Spanish Language Processing at University of Maryland: Building Infrastructure for Multilingual Applications

 

Clara Cabezas, Bonnie Dorr, Philip Resnik

University of Maryland, College Park, MD 20742

{clarac,bonnie,resnik}@umiacs.umd.edu



Abstract: We describe here our construction of lexical resources, tool creation, building of an aligned parallel corpus, and an approach to automatic treebank creation that we have been developing using Spanish data, based on projection of English syntactic dependency information across a parallel corpus.

 


 

Introduction

 

NLP researchers at the University of Maryland are currently working on the construction of resources and tools for several multilingual applications, with a focus on broad coverage machine translation (MT) and cross-language information retrieval. We describe here our construction of lexical resources, tool creation, building of an aligned parallel corpus, and an approach to automatic treebank creation, which we have been developing using Spanish data, based on projection of English syntactic dependency information across a parallel corpus.

 

Creating lexical databases for Spanish

 

We have built two types of lexical databases for Spanish:  one that is semantico-syntactic, based on a representation called Lexical Conceptual Structure (LCS), and one that is morphological, based on Kimmo-style Spanish entries.

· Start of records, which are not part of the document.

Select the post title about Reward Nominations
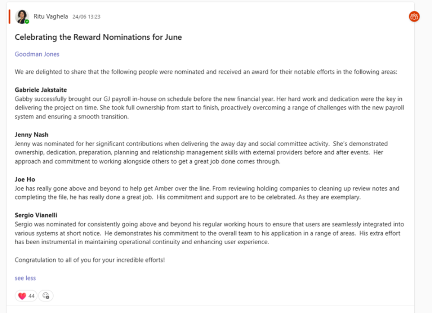This screenshot has height=313, width=432. tap(98, 37)
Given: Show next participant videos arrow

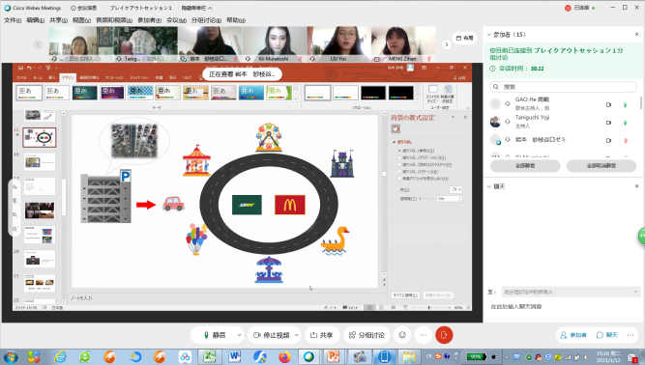Looking at the screenshot, I should coord(447,44).
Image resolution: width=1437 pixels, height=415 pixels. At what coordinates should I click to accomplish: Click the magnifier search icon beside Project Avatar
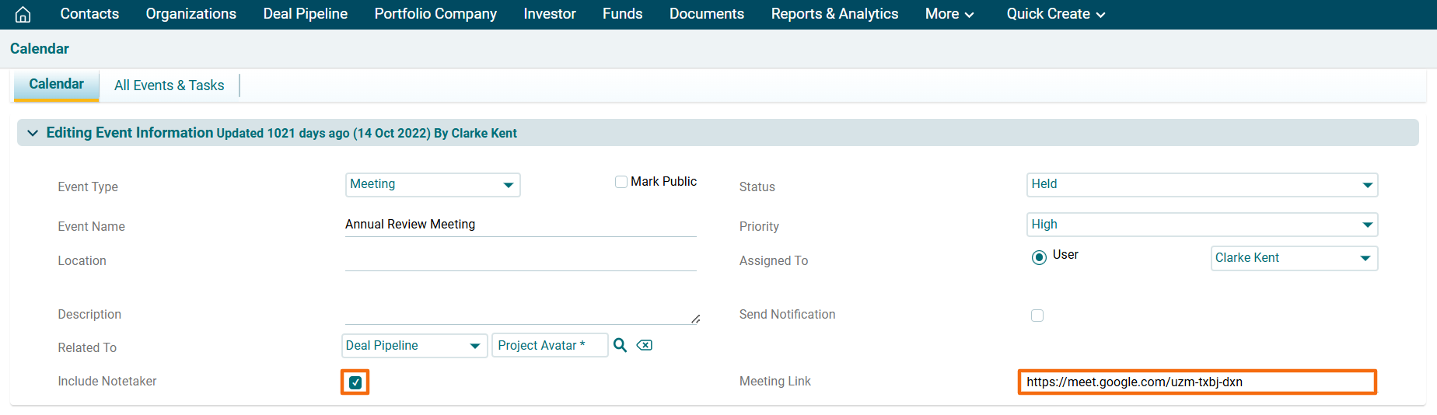pyautogui.click(x=620, y=345)
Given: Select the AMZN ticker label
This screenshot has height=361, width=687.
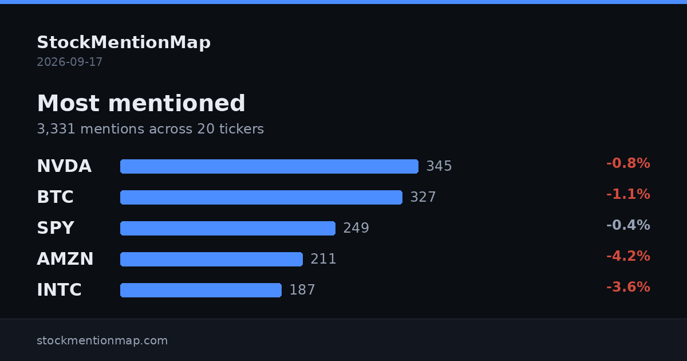Looking at the screenshot, I should (65, 259).
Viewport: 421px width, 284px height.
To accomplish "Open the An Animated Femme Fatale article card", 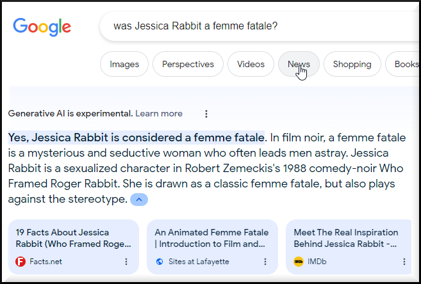I will (211, 238).
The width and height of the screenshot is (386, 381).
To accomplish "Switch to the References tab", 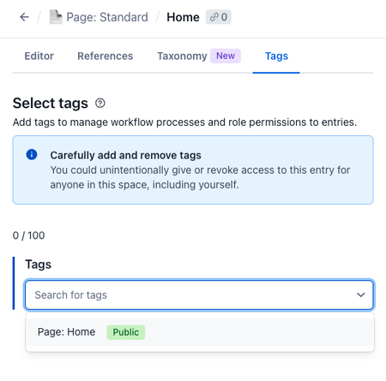I will coord(106,56).
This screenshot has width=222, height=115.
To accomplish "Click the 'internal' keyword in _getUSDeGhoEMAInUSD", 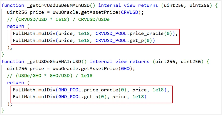I will [101, 62].
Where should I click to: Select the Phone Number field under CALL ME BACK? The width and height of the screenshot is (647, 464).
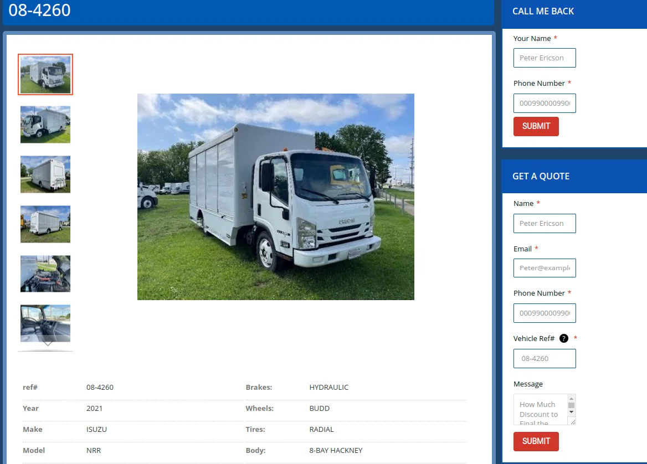[545, 103]
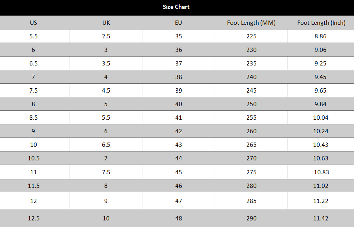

An LCS is a directed graph with a root that reflects the semantics of a lexical item by a combination of semantic structure and semantics content. LCS representations are both language and structure independent; they were originally formulated by Jackendoff (1983, 1990) and have been used as interlingua in a number of machine translation projects including UNITRAN and MILT (Dorr 1993; Dorr 1997).

The creation of a Spanish LCS lexicon relied heavily on the existence of a large hand-generated database of English LCS entries, which were ported over to Spanish LCS entries by means of a bilingual lexicon and acquisition procedures as described in Dorr (1997).

Our Spanish morphological lexicon was originally derived from a two-level Kimmo-based morphology system (Dorr 1993). This lexicon contains 273 roots and 99 types of endings, with an upper bound of possible morphological realizations of 27,027 (the product of number of roots, multiplied by the number of endings).

The structure of the lexicon consists of (a) root word entries, (b) continuation classes, and (c) endings.

 

(DEF-MORPH-ROOT language root features

    (string-root1 continuation-class1 features1)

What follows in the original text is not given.